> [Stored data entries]
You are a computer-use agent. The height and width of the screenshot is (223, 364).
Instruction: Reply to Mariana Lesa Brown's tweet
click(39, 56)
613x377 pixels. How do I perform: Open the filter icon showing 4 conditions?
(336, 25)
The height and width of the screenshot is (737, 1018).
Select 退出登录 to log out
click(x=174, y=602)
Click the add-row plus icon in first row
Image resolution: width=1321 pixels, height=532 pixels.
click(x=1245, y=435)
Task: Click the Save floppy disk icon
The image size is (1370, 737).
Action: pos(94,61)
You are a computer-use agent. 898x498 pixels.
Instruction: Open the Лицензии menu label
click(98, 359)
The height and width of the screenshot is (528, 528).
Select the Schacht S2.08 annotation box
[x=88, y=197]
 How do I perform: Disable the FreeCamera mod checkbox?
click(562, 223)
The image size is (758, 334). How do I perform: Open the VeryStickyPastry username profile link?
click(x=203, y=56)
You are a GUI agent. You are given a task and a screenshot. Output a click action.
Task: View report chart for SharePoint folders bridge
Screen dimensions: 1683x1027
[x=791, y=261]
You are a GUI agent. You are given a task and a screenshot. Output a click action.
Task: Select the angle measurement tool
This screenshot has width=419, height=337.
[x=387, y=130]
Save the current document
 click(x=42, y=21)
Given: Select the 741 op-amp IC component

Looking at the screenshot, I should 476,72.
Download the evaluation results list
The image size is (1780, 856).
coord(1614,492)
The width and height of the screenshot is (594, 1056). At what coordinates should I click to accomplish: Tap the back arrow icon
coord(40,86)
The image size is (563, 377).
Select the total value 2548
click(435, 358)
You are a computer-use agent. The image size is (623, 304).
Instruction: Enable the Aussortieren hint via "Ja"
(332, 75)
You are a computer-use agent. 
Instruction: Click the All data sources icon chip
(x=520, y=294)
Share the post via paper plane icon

> [WHAT IS BEING ASKED] Taking the entries as a whole, work out how many lines contain the string "computer". Respond with only the number.

> [ANSWER BOX] 4